Quando eu cheguei naquela cidade, na boate de Satayash, fui dominada pela vontade de desaparecer, mas eu sabia o que queria e sabia o que precisava fazer para alcançar a inexistência. Depois, quando entrei na igreja de Belzebel, meu objetivo era recuperar minha memória e despertar Débora a qualquer custo, então eu sabia o que realmente queria e o que estava fazendo. E quando o Oblívio tentou me levar de novo enquanto tentava encontrar Satayash, e até mesmo quando entrei naquele hotel, eu ainda sabia o que fazia e o que queria. Em todas essas ocasiões, mesmo que em algumas dominada por uma força externa, eu estava fazendo alguma coisa, eu estava querendo alguma coisa. Eu reagia.

E agora me encontrava petrificada, sem saber o que fazer ou pensar.

Tomei consciência disso ao mesmo tempo que dois sentimentos se digladiavam dentro de mim, e nenhum deles era bom. De um lado havia a raiva, ela exigia a violência, uma retaliação, me fazendo querer virar e gritar para ele: "FOI VOCÊ QUEM ME MATOU! FOI VOCÊ!". Mas conforme aquele sentimento ganhava força, eu também sentia alguma coisa que vinha de brinde, alguma coisa quente que queria escorrer pelo rosto, e sabia que se continuasse a considerá-lo a represa iria se romper...

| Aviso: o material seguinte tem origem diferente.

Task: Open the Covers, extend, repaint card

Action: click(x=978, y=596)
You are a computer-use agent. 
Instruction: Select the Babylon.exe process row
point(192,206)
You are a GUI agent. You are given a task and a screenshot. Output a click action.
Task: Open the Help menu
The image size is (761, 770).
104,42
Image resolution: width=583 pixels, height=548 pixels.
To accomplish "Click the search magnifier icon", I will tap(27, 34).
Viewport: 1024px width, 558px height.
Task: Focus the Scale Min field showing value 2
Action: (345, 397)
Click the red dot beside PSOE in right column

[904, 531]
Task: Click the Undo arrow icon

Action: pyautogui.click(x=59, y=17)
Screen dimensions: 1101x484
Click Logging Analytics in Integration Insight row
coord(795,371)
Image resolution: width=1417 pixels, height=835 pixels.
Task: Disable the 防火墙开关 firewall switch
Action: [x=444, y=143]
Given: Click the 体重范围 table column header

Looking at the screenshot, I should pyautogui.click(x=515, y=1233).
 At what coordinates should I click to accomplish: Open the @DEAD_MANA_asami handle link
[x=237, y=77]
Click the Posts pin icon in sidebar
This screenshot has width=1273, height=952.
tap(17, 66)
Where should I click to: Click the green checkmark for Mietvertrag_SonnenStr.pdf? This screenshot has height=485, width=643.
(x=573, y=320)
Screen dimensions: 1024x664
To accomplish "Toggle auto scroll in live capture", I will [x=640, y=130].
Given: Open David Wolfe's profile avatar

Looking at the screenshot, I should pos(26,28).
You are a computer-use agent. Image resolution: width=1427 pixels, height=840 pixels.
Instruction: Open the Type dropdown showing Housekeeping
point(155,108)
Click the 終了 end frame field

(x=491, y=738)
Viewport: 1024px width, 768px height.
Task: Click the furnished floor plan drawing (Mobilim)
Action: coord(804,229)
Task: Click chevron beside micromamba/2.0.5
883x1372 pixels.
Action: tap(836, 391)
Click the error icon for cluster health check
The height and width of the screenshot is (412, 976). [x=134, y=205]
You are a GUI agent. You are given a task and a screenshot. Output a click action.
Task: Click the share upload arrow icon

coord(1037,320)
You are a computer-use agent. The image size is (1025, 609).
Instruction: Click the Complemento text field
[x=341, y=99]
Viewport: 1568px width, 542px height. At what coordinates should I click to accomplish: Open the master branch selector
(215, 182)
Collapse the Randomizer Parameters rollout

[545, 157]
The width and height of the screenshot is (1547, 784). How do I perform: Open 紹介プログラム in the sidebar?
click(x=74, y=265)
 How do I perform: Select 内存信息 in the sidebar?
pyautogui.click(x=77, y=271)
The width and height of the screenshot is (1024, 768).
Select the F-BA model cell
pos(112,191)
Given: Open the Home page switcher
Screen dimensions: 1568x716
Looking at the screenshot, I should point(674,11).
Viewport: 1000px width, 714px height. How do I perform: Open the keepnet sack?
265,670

Do outro lado havia o sentimento mais primitivo de todos. O medo. O medo de mim mesma, o medo do que eu tinha feito. Eu matei alguém. Foi isso que ele tinha descoberto na recordação. Eu matei alguém. Aquela certeza estava tão clara que parecia fazer parte de mim mesma todo aquele tempo. Mas quem? Era possível que eu tivesse matado uma das minhas colegas de classe e que ela fosse parente dele? Então isso mudava tudo...

― Mas você não ia perguntar...? – indagou a voz que eu não queria ouvir.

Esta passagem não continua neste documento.